YOUR TASK —
Look below for the line that contains "Click the closing brace on line 20" and the line that contains "Where should I", then restate both of them and every line in between, exactly. No picture goes in the copy.

INPUT FOR THIS TASK —
★ ★ ★ ★ ★ ★ ★
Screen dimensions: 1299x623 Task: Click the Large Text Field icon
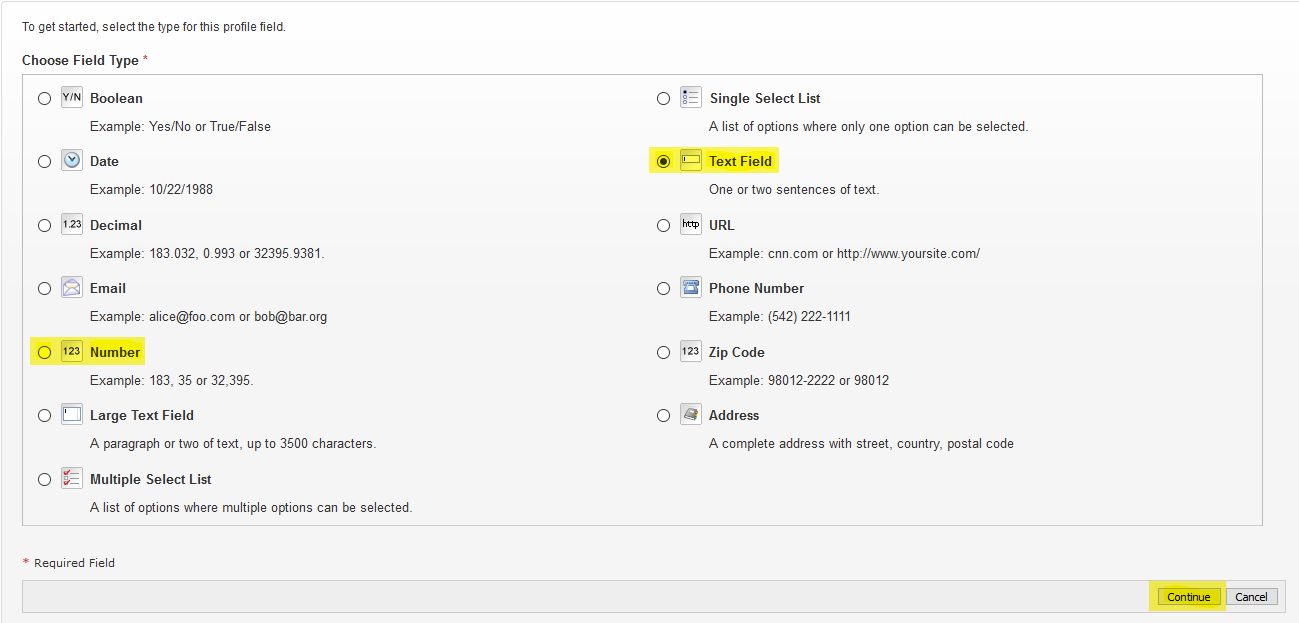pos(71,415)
★ ★ ★ ★ ★ ★ ★
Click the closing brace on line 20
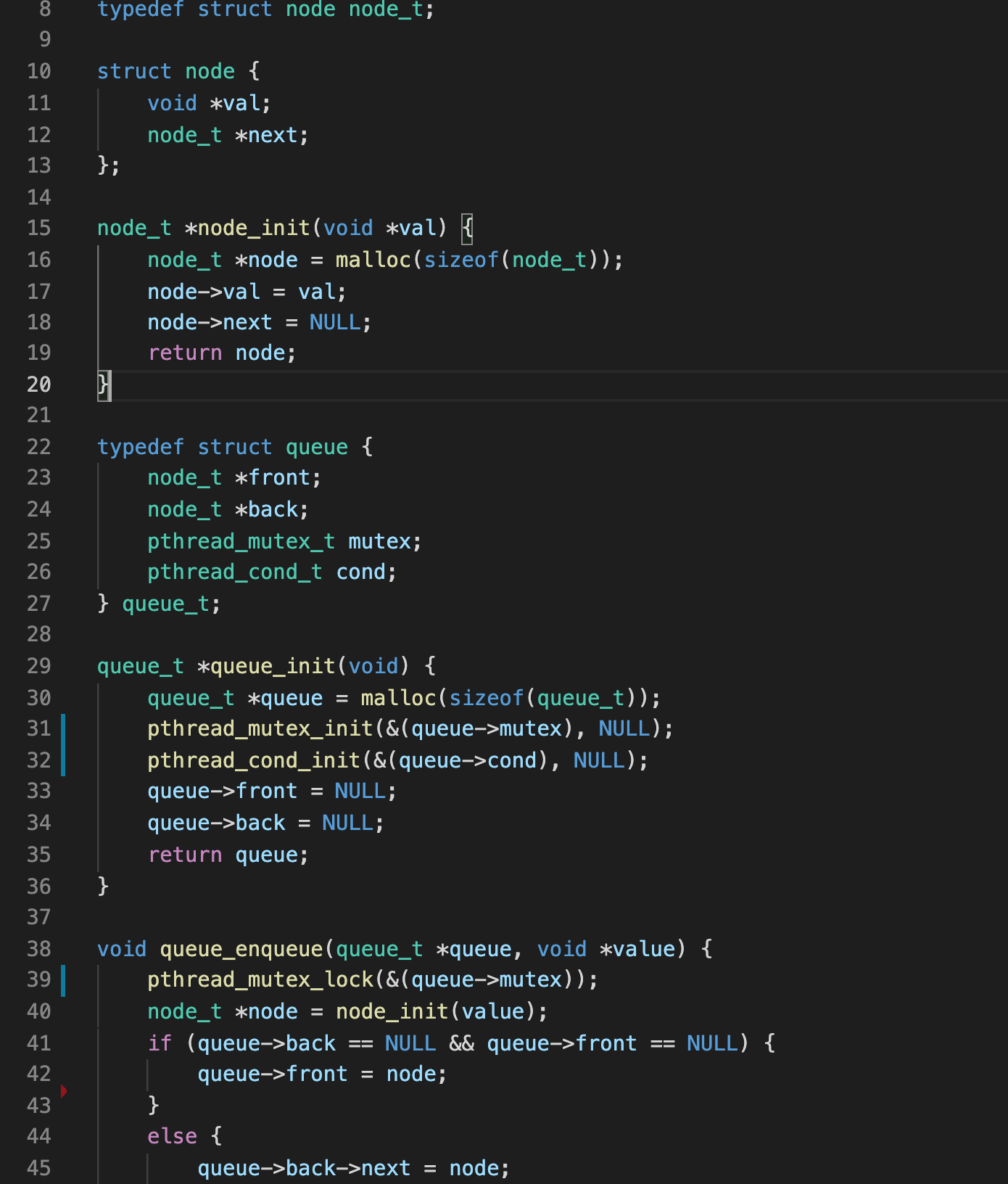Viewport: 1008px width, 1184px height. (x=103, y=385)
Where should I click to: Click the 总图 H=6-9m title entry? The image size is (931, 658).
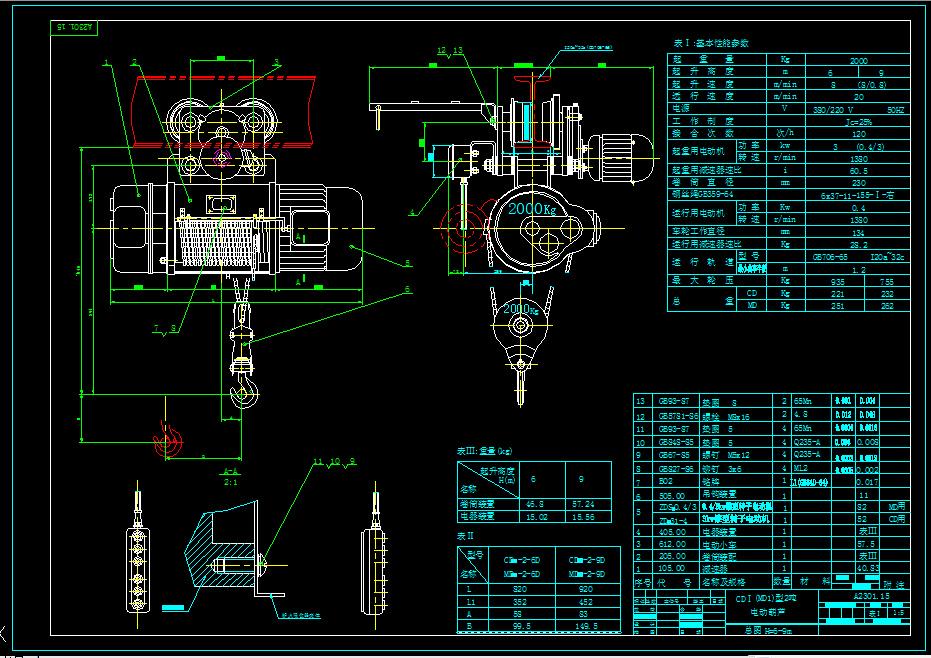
★ ★ ★ ★ ★ ★ ★
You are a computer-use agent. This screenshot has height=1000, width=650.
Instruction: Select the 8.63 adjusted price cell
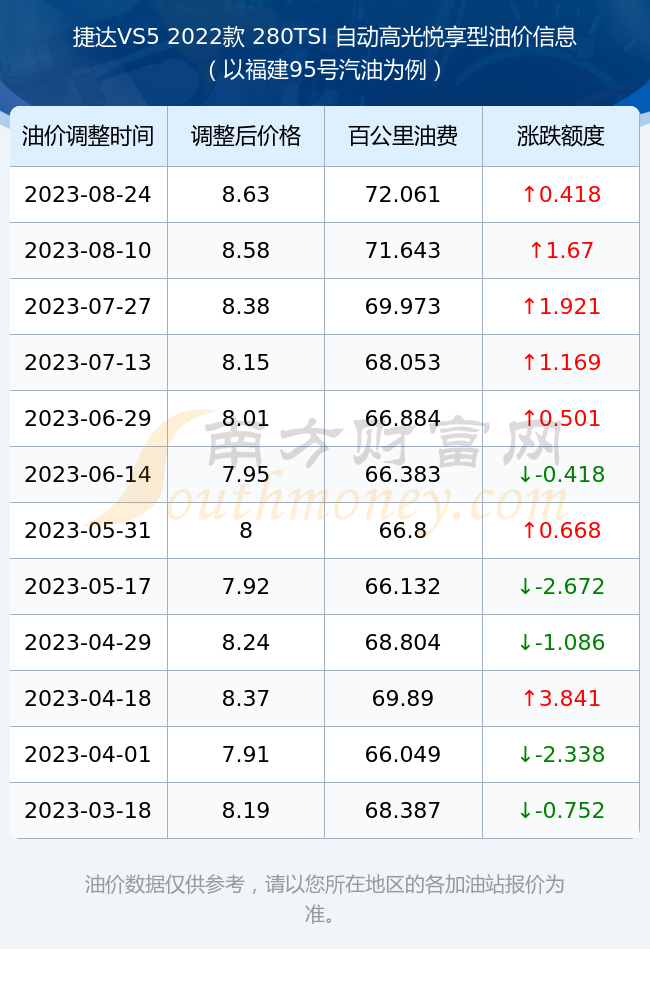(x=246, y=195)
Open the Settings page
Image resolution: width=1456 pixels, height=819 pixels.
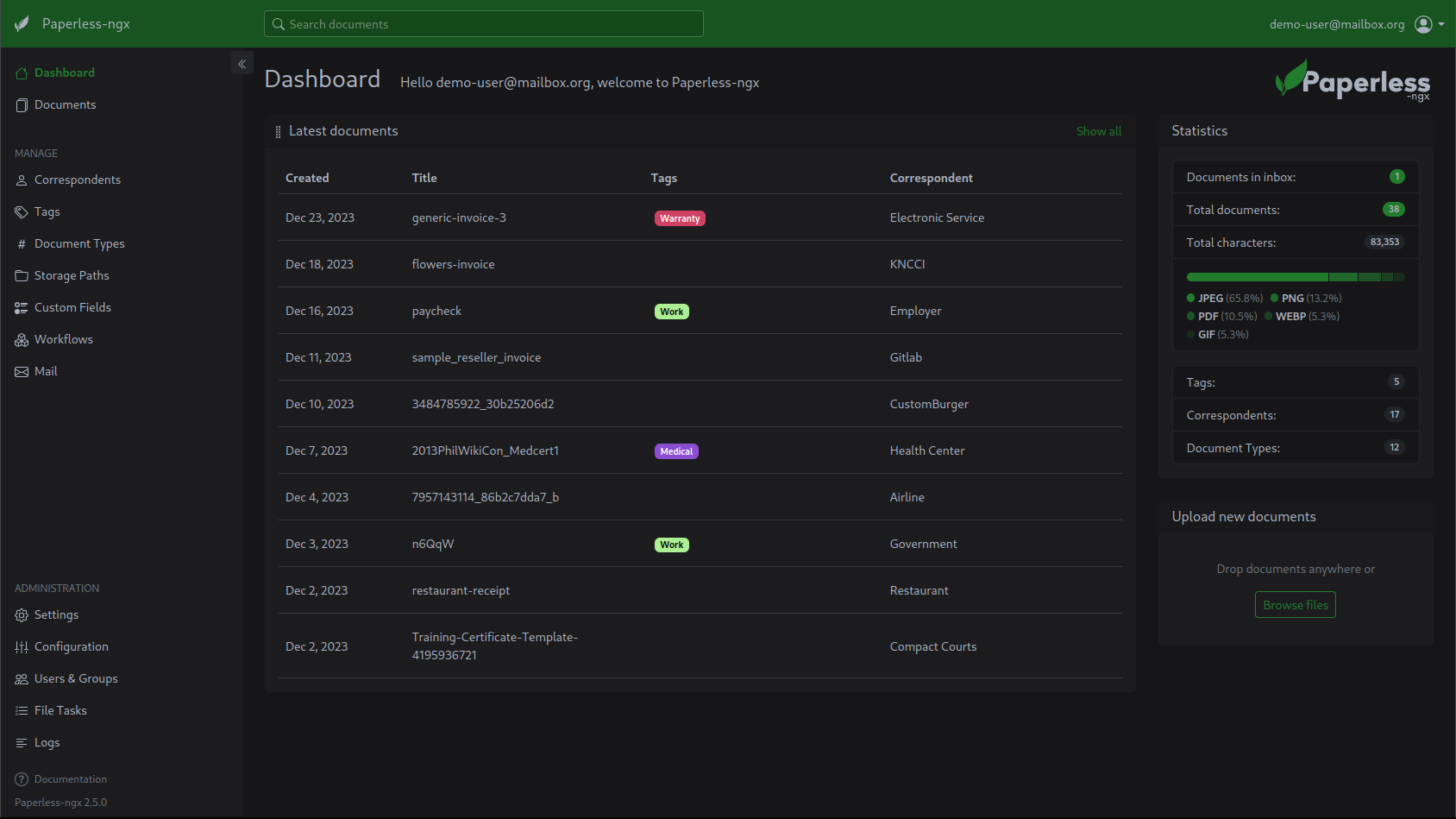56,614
★ ★ ★ ★ ★ ★ ★
WRITTEN ANSWER —
Click the closing brace on line 20
Viewport: 1008px width, 1184px height. (x=103, y=385)
Where should I click to: Click the 总图 H=6-9m title entry? The image size is (931, 658).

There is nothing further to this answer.